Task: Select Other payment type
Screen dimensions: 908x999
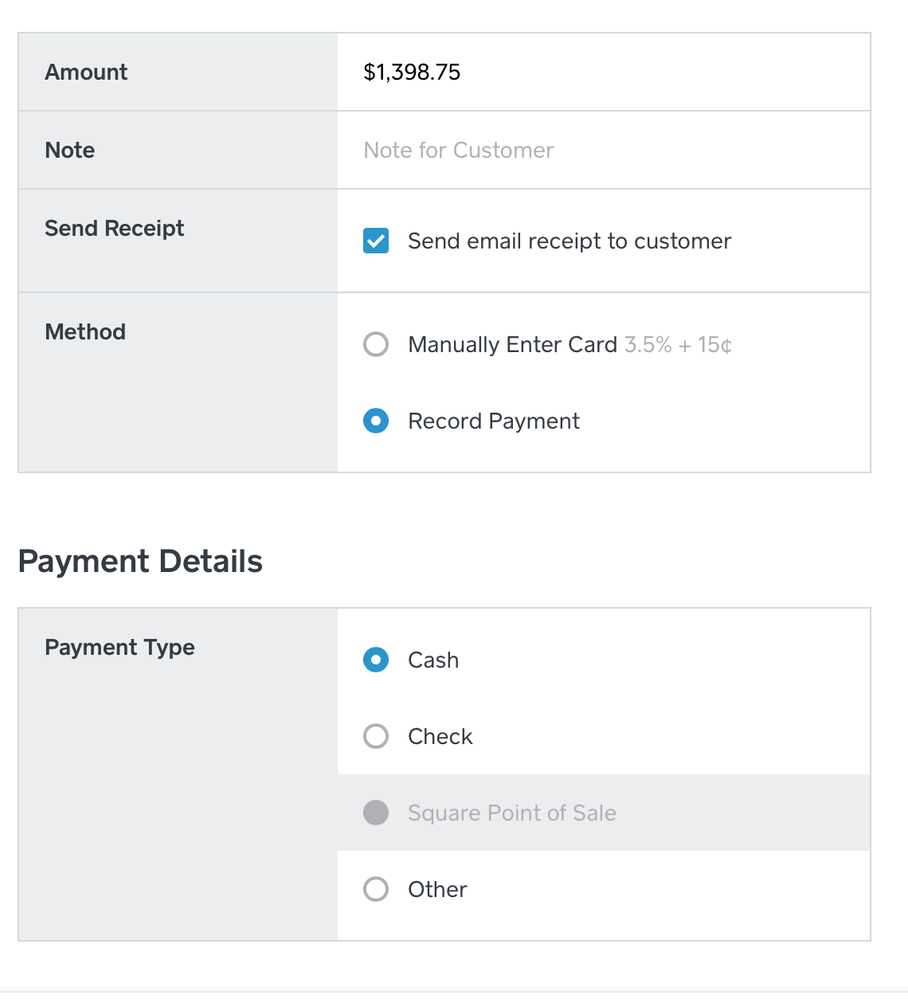Action: point(376,889)
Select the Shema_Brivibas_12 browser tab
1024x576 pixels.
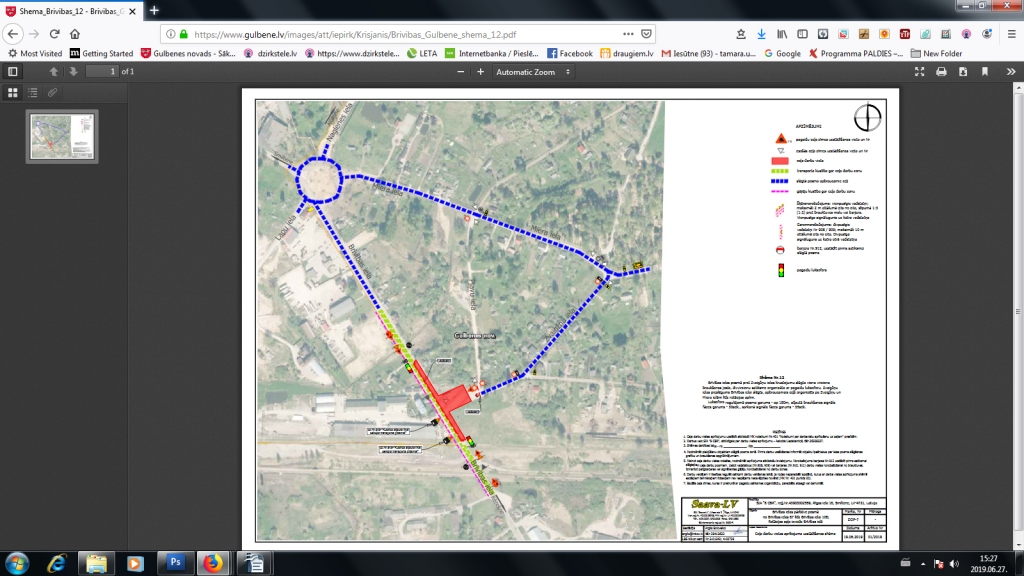click(x=70, y=10)
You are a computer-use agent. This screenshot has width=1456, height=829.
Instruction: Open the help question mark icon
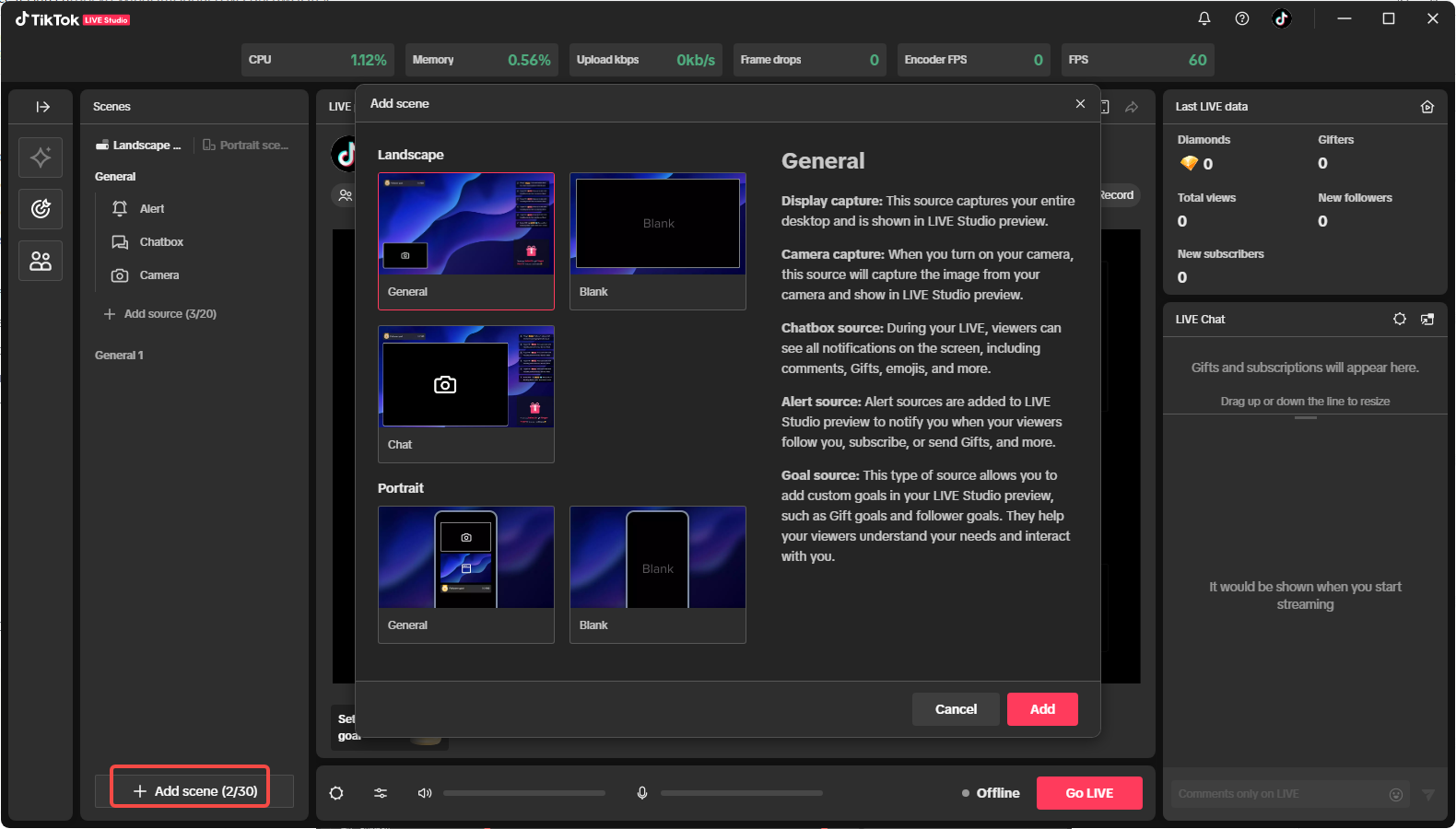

···

Work to be completed:
Would you give the entries above again verbatim, omitting the images they contain?

Solution to the exercise:
Task: Select Other payment type
Screen dimensions: 908x999
Action: point(376,889)
Select the Shema_Brivibas_12 browser tab
1024x576 pixels.
click(x=70, y=10)
You are a computer-use agent. This screenshot has width=1456, height=829.
Instruction: Open the help question mark icon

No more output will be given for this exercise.